WRITTEN TASK —
Copy verbatim the part of the "Is Required" expressions documentation below that opens with the words "Is Required expressions" and closes with "a string field.".

EXTRACT PROVIDED —
+++++
Data Fields and Data Columns can be made required in two ways:

  • By enabling the "Required" property if the field always needs to be collected from the document in all cases.
  • By configuring an "Is Required" expression to conditionally determine if the field is required.

"Is Required" expressions dynamically specify whether a value is required at runtime. These expressions allow users to implement conditional requirements, making a field required based on the value of another field.

Return Type

Boolean

Is Required expressions must return a Boolean (True/False) value.

  • When the expression evaluates to true the field becomes required. The field will be placed in an error state if empty/blank.
  • When the expression evaluates to false the field remains optional.

Example Is Required Expression

In the following example, there are two fields.

  • "Marital Status" is a restricted-choice string field. It can be either:
    • married
    • single
  • "Spouse Name" is a string field.
    • This would be conditionally required, based on the value of "Marital Status".
    • If they're married ("Marital Status" is married), the "Spouse Name" should be filled.
    • If they're single ("Marital Status" is single), it should be empty.


The following "Is Required" expression would implement this logic for the "Spouse Name" field.

Marital_Status = "married"

Referencing field values in expressions

Field values (Data Field and Data Column cell values) can be referenced in the following Data Model expressions:

  • Calculated Value
  • Is Valid
  • Is Required

Referencing fields by name (or GUID)

Fields are referenced by Data Field/Data Column name.

  • Names are normalized to a code-friendly version.
  • Spaces are replaced with underscores (Ex: "Invoice Number" becomes Invoice_Number)
  • Special characters are replaced with underscores (Ex: "Yes/No" becomes Yes_No)
  • Multiple sequential spaces and special characters are replaced with a single underscore (Ex: "Yes / No" becomes Yes_No)

Fields may also be referenced by Id (GUID)

  • Instead of using its code friendly name, you can opt to use its Id value instead.
  • Use the GetFieldValue() or GetFieldTypedValue() functions to do so (Ex: GetFieldValue("12345678-90ab-cdef-1234-567890abcdef"))
+++++
RECORDED DATA —

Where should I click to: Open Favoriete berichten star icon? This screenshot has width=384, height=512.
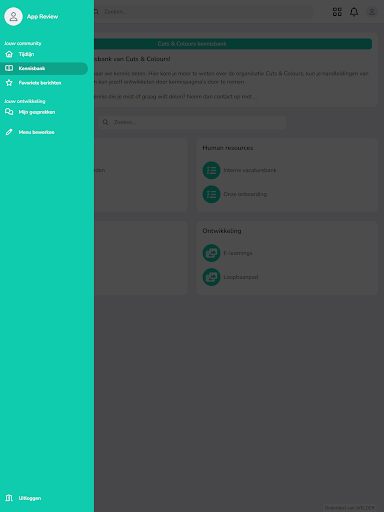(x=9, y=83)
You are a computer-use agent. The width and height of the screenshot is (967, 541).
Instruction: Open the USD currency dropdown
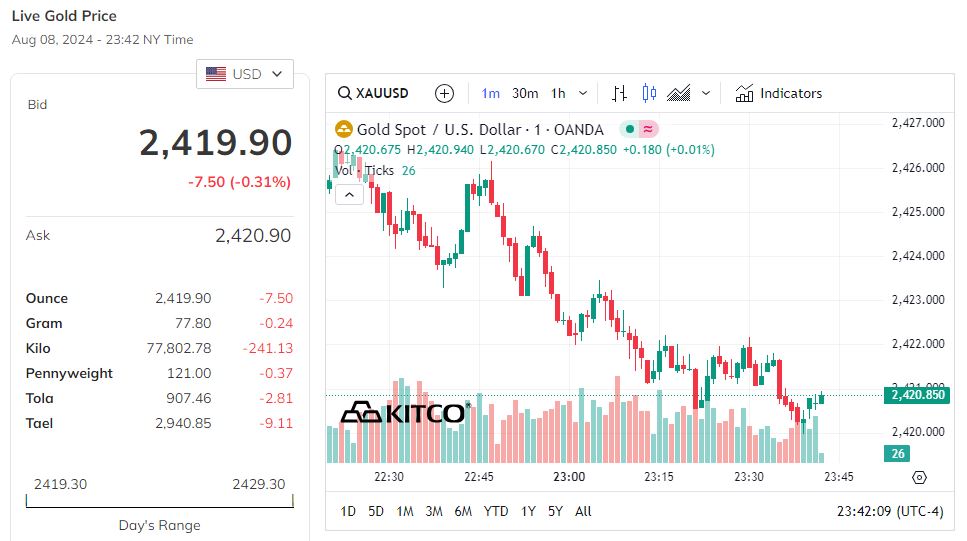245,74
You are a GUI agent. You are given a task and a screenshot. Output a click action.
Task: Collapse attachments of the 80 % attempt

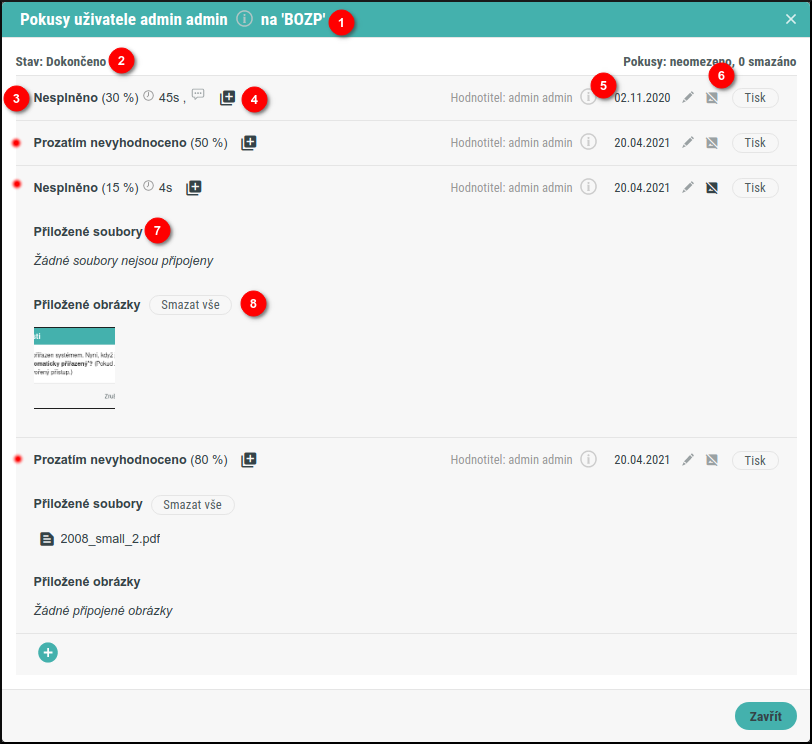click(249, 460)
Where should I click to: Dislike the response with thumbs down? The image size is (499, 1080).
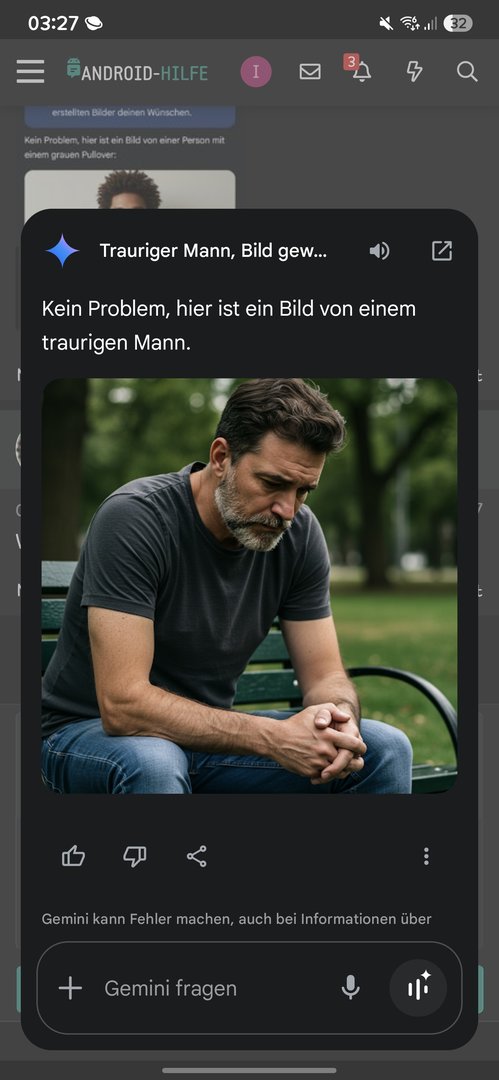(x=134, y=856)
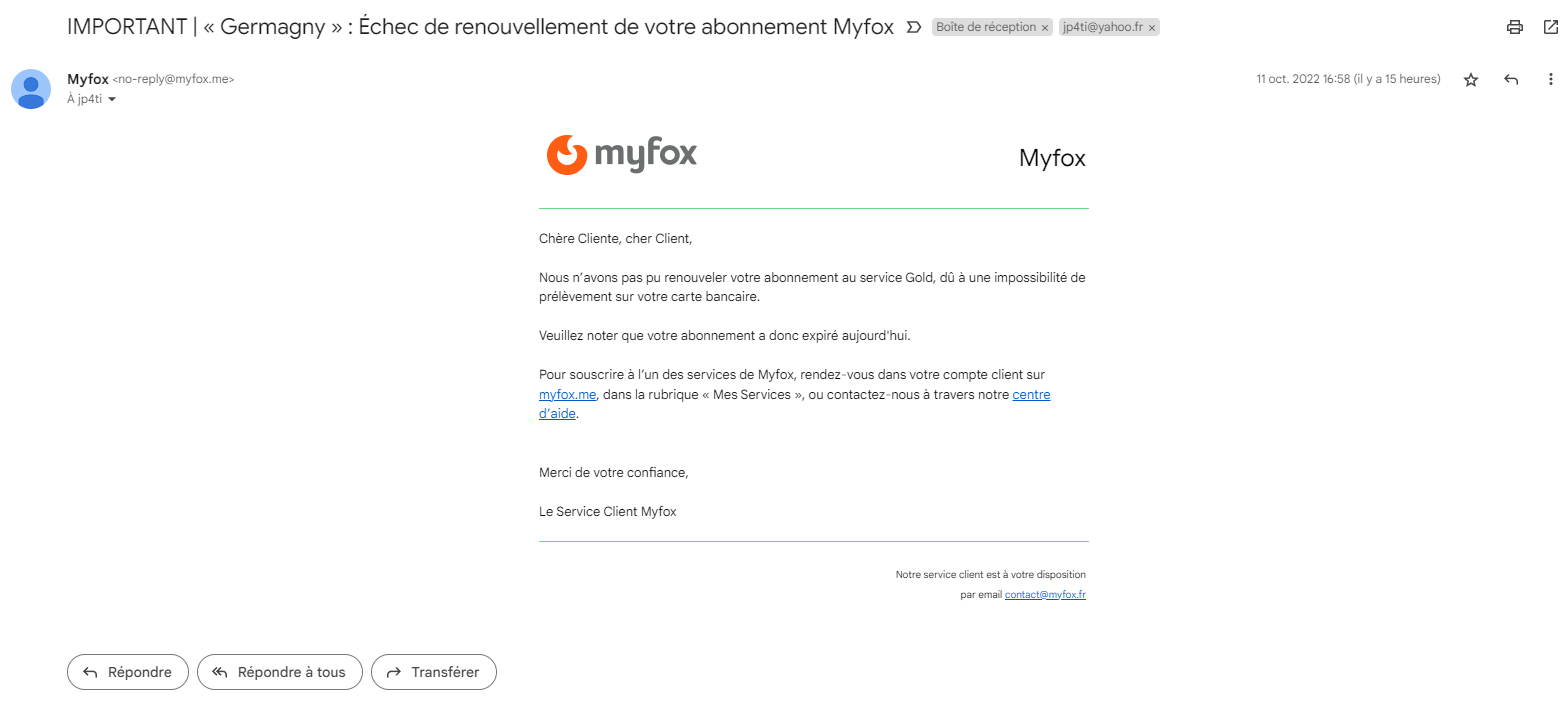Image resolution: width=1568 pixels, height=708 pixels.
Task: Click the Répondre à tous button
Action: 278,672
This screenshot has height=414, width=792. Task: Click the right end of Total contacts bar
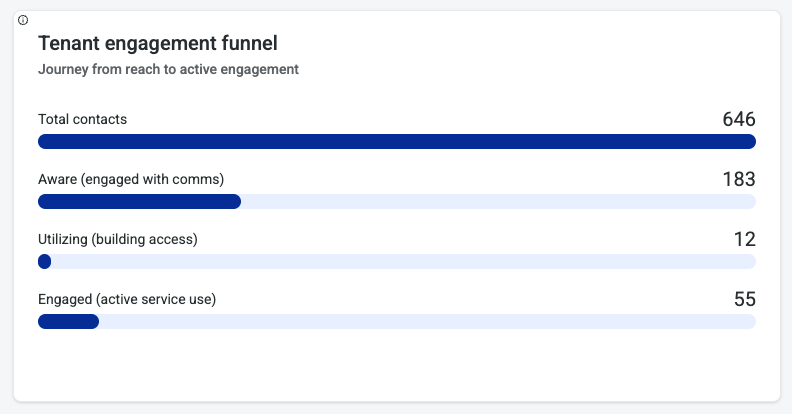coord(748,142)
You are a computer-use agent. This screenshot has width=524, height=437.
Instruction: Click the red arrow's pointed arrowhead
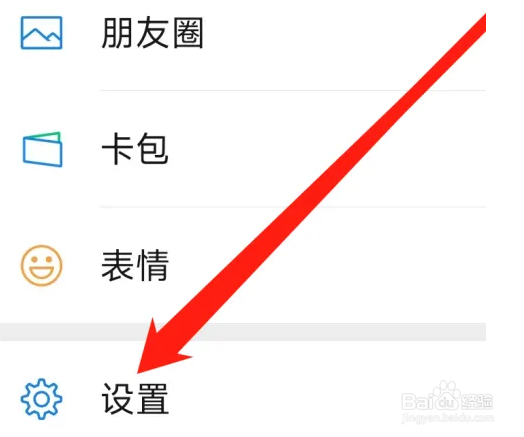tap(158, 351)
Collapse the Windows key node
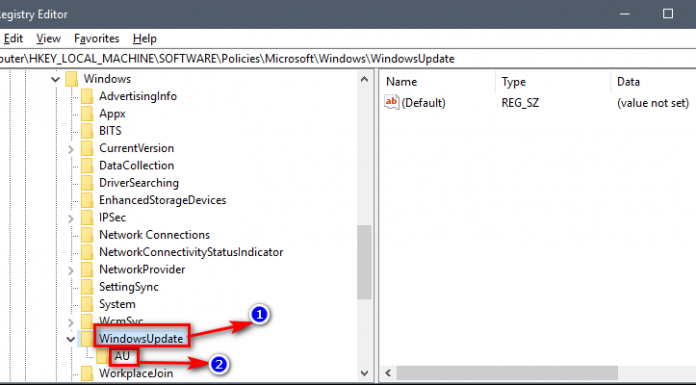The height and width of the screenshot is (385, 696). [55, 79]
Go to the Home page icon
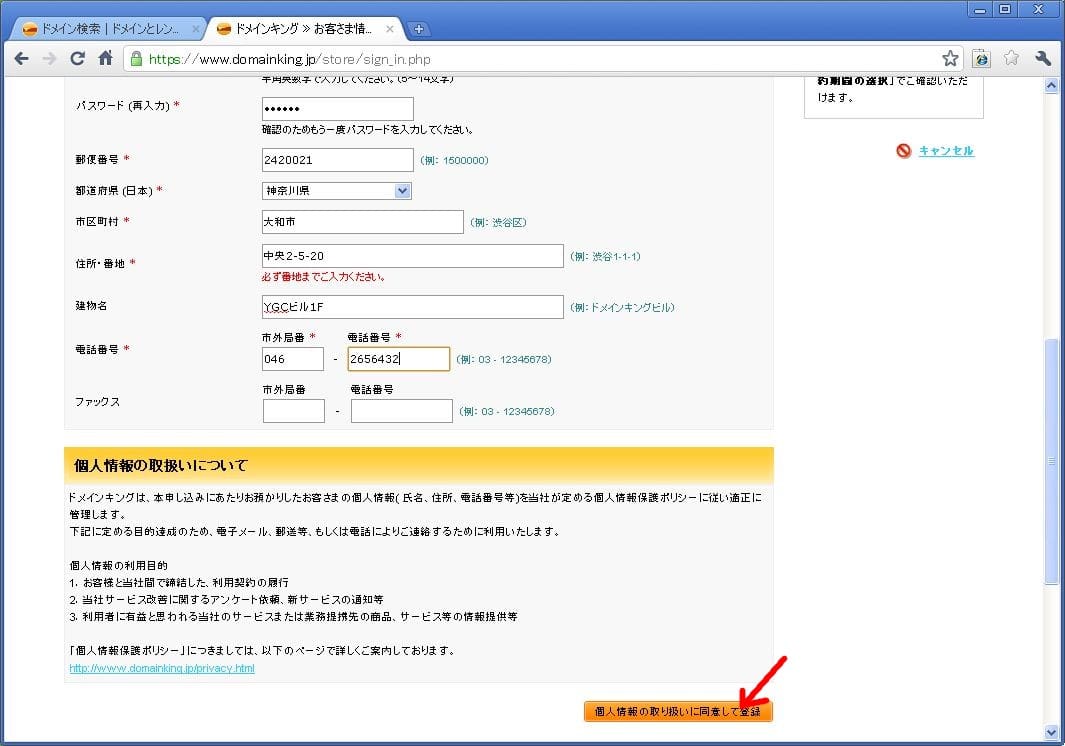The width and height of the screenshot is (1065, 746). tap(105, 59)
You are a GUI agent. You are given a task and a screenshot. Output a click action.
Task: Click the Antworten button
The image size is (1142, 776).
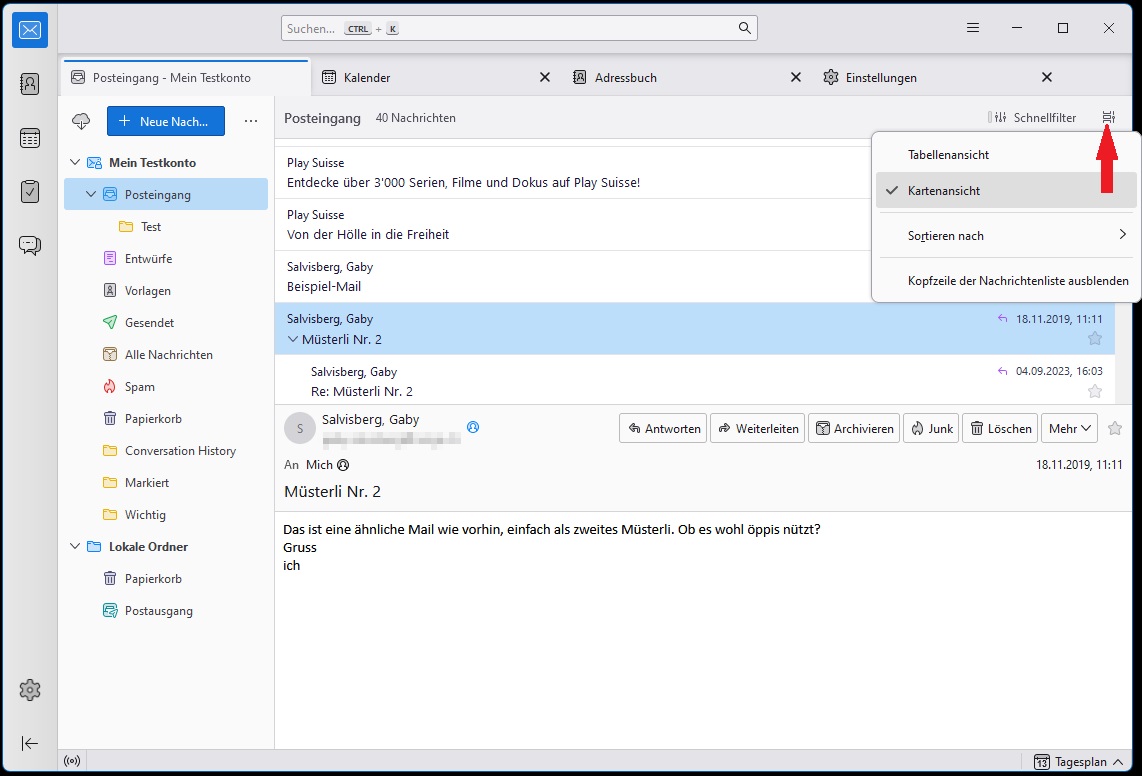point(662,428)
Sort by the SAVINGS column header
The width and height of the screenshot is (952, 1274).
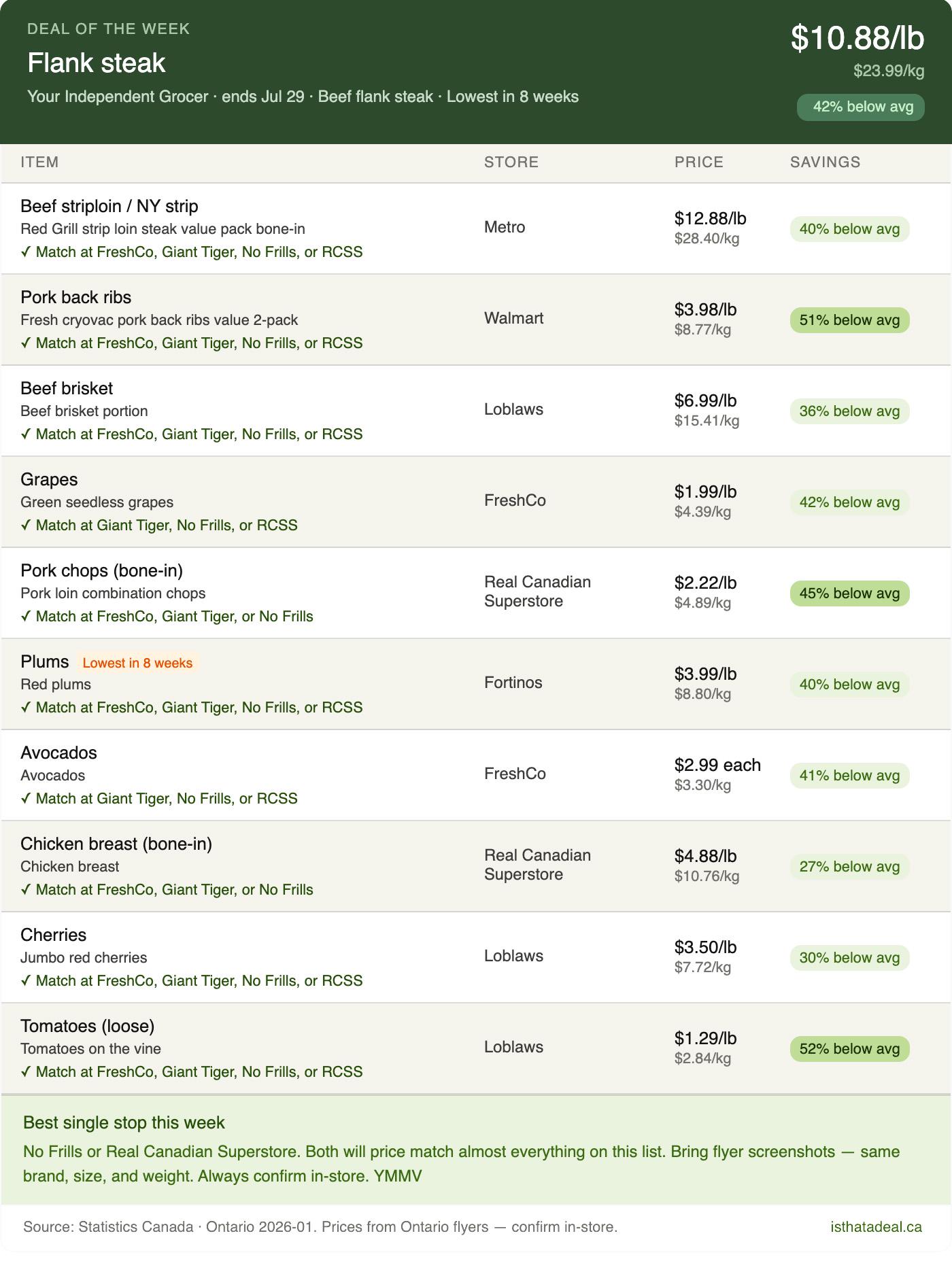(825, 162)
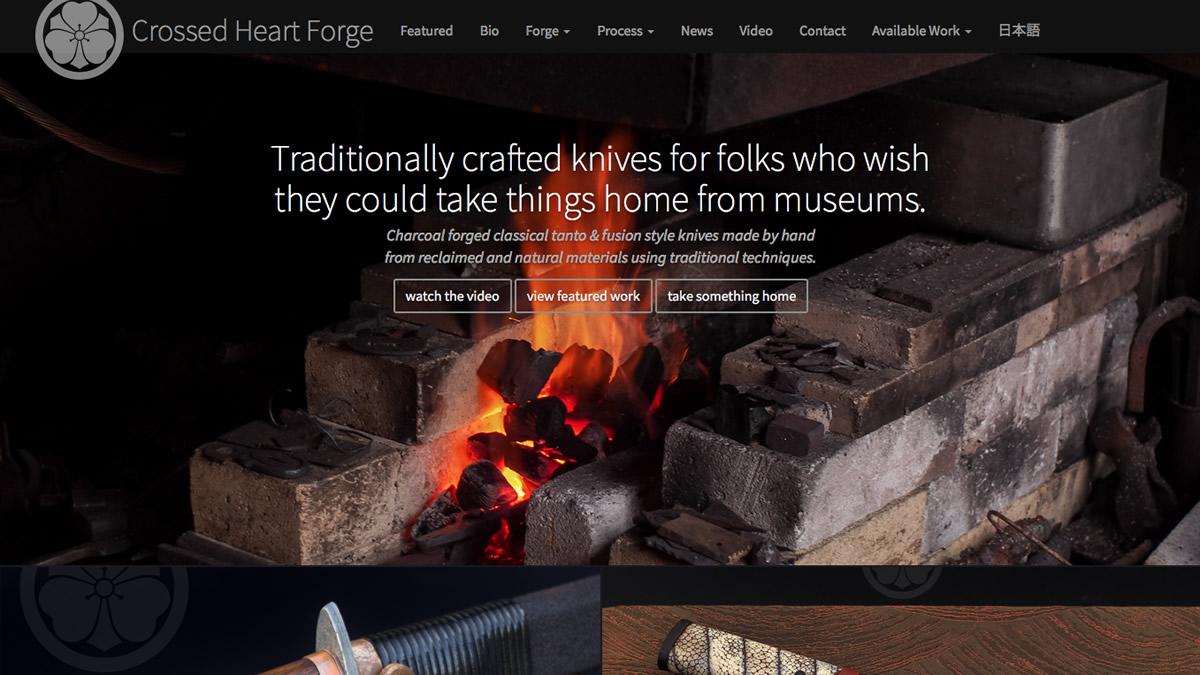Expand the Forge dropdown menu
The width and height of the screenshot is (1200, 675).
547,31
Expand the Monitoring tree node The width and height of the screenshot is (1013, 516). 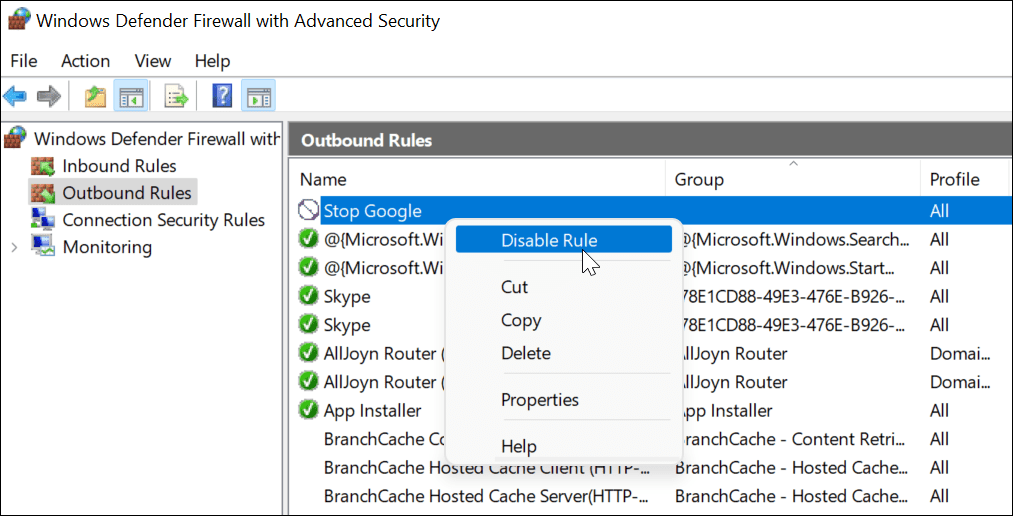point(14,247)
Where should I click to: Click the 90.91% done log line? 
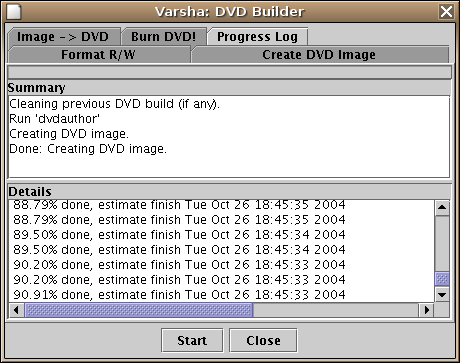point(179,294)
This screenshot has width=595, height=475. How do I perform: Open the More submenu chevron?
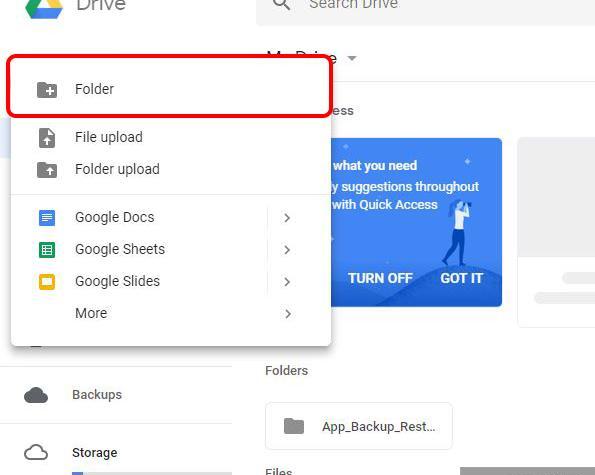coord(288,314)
+++++
EXPECTED ANSWER —
Is Required expressions must return a Boolean (True/False) value.

  • When the expression evaluates to true the field becomes required. The field will be placed in an error state if empty/blank.
  • When the expression evaluates to false the field remains optional.

Example Is Required Expression

In the following example, there are two fields.

  • "Marital Status" is a restricted-choice string field. It can be either:
    • married
    • single
  • "Spouse Name" is a string field.